Carmen reviews with the students the various types of shots she went over with them last week: plano general (wide shot), plano mediano (medium shot), plano corto (close-up), andplano detalle (macro or detail shot). Once the students understand the definition of each, Carmen heads outside with them and a camera to put what they’ve learned into practice!
The fertile land and temperate climate in Quiejel make for an abundance of fruit trees. The students begin practicing shot types while capturing all of the different fruit-bearing trees and plants that grow on Mariela’s family’s land – avocado, gauayaba, peach, pear, plum, yellow peppers, cactus, coffee, and more. The students take wide, medium, close-up, and detail shots of each, and we sample the delicious fruits as we go. With a great variety of photos of each type of fruit, the group heads back inside to start their first editing process. Guided by Carmen, they put together a short video of their photos so that they can see first-hand the importance of capturing a variety of shot types to make their videos more visually interesting.
Later in the day at Carmen’s house in La Antigua Ixtahucan, students begin to arrive shortly after lunch. This group of program participants has already begun their pre-production stage. Last week, Carmen worked with them on identifying a subject for a practice video, and they unanimously agreed they’d like to focus on the cultural significance of their traditional dress.
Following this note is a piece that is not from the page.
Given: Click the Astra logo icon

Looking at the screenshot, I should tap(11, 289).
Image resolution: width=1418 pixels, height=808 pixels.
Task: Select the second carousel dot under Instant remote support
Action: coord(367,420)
Notebooks and pencils in hand, students begin research and planning, talking through their ideas with Carmen and listing the various shots and interviews they’ll need. “White signifies pureness and red signifies blood, but I don’t remember the rest of the colors,” one student states. “Well, who could you interview that will have that information?” Carmen answers, and the students identify a few community members who are sure to know.
Later in the week, Chema will meet with another group of students in San Juan la Laguna, and will be accompanied by our Creative Consultant, Franklin. Because of busy work and school schedules, these students meet late at night, but their motivation and enthusiasm for the program really shows as they work long after nightfall. Last week, Chema led this group through a creative visualization exercise, having them lie down with their eyes closed as he guided them through a meditation to “transport them to another world,” as Chema stated, opening their minds to the imaginative visions they’ll need to create their films.
With Franklin’s assistance for their next meeting, Chema will guide themin applying their creativity to the framing of shots, teaching them to focus on visual elements such as lighting and color, line and shape, angle and perspective, to enhance the aesthetic appeal of their videos. The students have been anxious to get their hands on the equipment and start putting what they’ve learned into practice, so this next meeting is sure to be exciting for all of them.
And so we have officially kicked off our third year of the Unlocking Silent Histories program, expanding our number of student groups to 6, and our number of communities to 5, including 3 new communities! Our Youth Educators are now seasoned professionals, adeptly putting into practice our popular-education pedagogical model as they guide program participants through a transformative filmmaking discovery process, learning from students and community members as much as they share their own knowledge and skills, in inspiring cross-cultural and cross-generational exchanges.
We are all thrilled to continue in this work through our partnership with Maya Traditions Foundation, who have helped us to grow, reaching new communities where the Foundation has established artisan groups and bringing them new opportunities to learn, share, and seguir adelante.